:: Exercise inputs ::

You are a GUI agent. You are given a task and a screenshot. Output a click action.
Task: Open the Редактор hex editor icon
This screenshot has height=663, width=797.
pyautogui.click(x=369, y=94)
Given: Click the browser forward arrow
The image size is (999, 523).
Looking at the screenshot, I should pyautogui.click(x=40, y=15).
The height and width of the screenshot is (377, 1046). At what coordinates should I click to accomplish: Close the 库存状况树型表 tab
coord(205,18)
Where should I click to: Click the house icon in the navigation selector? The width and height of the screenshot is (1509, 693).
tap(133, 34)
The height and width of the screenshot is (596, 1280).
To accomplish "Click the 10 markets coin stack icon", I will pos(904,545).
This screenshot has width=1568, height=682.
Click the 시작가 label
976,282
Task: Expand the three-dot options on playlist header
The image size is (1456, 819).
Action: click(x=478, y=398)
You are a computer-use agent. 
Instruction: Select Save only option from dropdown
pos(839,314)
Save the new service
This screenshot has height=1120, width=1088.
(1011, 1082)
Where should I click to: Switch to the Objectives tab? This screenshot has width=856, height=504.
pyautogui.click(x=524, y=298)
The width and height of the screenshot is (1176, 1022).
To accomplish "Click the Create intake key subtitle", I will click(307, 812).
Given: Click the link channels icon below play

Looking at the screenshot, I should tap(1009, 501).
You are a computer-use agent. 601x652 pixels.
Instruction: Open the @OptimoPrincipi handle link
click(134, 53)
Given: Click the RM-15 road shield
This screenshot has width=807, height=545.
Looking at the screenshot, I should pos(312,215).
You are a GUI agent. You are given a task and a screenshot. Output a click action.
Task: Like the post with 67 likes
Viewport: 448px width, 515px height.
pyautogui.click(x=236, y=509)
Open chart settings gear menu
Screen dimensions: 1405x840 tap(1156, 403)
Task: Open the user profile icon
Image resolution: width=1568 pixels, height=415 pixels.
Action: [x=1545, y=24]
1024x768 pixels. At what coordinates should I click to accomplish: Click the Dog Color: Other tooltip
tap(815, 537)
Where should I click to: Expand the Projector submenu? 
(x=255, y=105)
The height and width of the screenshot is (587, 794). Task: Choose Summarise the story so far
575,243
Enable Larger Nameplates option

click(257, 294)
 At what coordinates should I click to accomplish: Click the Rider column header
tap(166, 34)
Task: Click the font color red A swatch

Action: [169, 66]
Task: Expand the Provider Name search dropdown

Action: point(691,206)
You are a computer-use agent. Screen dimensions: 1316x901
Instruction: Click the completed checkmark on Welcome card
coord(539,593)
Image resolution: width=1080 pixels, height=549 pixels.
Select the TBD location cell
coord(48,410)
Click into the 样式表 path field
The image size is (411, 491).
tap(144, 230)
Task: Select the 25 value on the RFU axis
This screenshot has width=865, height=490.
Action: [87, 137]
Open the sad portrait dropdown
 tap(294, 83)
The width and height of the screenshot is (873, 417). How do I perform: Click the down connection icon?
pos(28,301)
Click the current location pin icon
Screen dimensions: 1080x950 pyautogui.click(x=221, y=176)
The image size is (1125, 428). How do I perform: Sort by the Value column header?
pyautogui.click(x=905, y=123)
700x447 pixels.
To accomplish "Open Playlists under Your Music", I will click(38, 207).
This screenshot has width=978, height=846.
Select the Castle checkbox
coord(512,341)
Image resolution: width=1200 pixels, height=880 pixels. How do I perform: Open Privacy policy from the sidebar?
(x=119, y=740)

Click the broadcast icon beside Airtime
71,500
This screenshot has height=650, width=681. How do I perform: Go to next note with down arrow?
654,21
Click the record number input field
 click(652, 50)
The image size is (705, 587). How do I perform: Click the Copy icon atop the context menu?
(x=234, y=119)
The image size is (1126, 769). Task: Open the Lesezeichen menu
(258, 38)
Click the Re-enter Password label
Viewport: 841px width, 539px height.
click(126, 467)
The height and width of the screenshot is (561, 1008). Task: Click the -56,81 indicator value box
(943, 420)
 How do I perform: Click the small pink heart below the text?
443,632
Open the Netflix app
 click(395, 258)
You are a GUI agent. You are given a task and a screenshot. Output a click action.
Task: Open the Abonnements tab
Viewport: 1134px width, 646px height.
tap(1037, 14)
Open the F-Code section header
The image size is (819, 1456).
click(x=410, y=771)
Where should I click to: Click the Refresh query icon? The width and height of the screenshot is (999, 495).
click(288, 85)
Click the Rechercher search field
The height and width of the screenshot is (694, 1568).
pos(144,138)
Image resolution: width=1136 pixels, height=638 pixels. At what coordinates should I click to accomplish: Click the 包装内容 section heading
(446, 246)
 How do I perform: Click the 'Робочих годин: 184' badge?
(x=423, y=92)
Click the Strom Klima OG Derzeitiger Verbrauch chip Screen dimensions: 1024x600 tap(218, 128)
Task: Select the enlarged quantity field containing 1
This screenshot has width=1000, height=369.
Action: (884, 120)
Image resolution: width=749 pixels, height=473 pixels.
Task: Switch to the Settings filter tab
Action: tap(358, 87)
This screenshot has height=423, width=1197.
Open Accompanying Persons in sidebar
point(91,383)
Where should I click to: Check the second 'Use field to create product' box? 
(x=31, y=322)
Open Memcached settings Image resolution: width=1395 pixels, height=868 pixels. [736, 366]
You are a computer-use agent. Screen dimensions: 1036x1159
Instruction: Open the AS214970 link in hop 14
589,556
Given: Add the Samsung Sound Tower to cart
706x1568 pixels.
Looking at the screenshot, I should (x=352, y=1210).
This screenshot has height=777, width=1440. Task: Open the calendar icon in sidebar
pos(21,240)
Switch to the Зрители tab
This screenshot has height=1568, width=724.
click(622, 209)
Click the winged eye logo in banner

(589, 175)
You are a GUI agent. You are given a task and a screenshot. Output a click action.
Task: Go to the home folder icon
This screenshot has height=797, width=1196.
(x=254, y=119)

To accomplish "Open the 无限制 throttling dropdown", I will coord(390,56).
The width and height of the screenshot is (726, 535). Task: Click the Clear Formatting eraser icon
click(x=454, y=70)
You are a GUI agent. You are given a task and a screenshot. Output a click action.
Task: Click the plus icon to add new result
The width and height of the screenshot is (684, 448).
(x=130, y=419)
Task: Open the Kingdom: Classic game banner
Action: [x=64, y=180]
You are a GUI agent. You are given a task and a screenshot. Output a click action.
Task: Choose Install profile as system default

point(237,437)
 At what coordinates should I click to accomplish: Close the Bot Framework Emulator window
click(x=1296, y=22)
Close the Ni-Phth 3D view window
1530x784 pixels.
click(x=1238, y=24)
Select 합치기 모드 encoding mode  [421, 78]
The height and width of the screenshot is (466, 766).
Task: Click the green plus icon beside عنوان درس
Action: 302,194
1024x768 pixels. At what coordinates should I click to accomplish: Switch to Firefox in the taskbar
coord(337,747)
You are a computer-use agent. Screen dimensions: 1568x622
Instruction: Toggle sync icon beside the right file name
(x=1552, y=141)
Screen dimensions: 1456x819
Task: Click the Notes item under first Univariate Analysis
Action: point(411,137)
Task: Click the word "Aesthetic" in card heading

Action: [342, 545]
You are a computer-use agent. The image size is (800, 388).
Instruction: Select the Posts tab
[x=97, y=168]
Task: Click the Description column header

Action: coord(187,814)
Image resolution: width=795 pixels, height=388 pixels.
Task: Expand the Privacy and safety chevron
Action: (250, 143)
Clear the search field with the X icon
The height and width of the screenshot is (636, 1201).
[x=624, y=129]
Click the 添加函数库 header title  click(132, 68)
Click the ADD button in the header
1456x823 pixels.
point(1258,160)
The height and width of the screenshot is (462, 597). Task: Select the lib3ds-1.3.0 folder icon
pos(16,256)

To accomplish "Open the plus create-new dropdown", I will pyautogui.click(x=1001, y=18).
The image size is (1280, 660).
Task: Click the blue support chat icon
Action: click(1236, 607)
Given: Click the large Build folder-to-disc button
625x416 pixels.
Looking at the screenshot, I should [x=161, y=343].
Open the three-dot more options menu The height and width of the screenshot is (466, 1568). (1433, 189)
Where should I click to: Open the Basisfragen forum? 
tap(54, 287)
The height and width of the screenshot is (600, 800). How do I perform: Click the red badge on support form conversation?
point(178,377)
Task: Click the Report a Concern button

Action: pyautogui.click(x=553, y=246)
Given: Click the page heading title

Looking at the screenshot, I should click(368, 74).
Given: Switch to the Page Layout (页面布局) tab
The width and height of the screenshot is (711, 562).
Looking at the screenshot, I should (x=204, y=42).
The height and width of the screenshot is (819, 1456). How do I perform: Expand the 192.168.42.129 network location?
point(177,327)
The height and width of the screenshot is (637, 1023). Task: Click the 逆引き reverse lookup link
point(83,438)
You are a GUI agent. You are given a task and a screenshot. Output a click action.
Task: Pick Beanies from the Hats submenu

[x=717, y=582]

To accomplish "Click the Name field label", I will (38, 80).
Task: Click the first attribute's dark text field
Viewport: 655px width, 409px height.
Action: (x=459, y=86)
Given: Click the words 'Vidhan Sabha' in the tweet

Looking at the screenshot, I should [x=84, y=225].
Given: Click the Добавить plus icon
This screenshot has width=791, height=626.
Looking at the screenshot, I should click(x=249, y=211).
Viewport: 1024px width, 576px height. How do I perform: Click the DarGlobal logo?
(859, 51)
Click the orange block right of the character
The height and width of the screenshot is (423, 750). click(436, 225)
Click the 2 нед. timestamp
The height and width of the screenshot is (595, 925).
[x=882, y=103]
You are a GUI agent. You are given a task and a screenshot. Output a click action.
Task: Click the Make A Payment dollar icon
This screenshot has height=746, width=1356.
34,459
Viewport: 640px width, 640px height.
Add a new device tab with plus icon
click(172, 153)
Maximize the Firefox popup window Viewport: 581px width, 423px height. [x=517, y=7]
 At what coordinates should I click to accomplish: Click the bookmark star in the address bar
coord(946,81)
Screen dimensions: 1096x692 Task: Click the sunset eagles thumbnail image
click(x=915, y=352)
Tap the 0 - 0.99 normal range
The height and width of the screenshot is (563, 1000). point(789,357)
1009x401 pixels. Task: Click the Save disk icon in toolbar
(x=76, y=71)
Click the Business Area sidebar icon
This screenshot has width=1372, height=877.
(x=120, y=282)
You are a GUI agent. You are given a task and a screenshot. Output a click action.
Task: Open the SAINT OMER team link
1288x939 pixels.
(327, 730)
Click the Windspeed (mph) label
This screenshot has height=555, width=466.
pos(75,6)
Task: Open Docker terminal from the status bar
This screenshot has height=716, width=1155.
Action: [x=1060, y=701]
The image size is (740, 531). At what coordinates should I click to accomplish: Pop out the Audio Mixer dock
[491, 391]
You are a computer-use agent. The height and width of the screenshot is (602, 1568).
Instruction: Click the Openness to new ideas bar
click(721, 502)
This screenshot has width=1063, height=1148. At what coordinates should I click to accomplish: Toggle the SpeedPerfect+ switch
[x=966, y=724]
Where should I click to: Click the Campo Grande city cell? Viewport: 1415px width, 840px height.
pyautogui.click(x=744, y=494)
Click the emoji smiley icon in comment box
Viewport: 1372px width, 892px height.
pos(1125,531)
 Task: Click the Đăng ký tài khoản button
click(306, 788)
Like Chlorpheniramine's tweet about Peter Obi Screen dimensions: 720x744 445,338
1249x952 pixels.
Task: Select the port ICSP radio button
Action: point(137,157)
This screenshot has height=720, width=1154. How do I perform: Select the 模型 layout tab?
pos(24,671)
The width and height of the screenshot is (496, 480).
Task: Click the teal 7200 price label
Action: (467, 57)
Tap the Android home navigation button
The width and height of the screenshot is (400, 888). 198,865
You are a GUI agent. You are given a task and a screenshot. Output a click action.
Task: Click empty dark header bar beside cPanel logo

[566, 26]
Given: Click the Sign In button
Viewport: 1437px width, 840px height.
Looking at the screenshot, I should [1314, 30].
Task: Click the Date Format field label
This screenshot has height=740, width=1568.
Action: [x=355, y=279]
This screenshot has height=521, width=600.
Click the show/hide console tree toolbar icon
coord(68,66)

:::

- Required work: Reproduce word for word the material above, starting with the line that has "Given: Switch to the Page Layout (页面布局) tab" and stopping after the line that has "Given: Click the Добавить plus icon".

- Final answer:
Given: Switch to the Page Layout (页面布局) tab
The width and height of the screenshot is (711, 562).
Looking at the screenshot, I should (x=204, y=42).
The height and width of the screenshot is (819, 1456). How do I perform: Expand the 192.168.42.129 network location?
point(177,327)
The height and width of the screenshot is (637, 1023). Task: Click the 逆引き reverse lookup link
point(83,438)
You are a GUI agent. You are given a task and a screenshot. Output a click action.
Task: Pick Beanies from the Hats submenu

[x=717, y=582]

To accomplish "Click the Name field label", I will (38, 80).
Task: Click the first attribute's dark text field
Viewport: 655px width, 409px height.
Action: (x=459, y=86)
Given: Click the words 'Vidhan Sabha' in the tweet

Looking at the screenshot, I should [x=84, y=225].
Given: Click the Добавить plus icon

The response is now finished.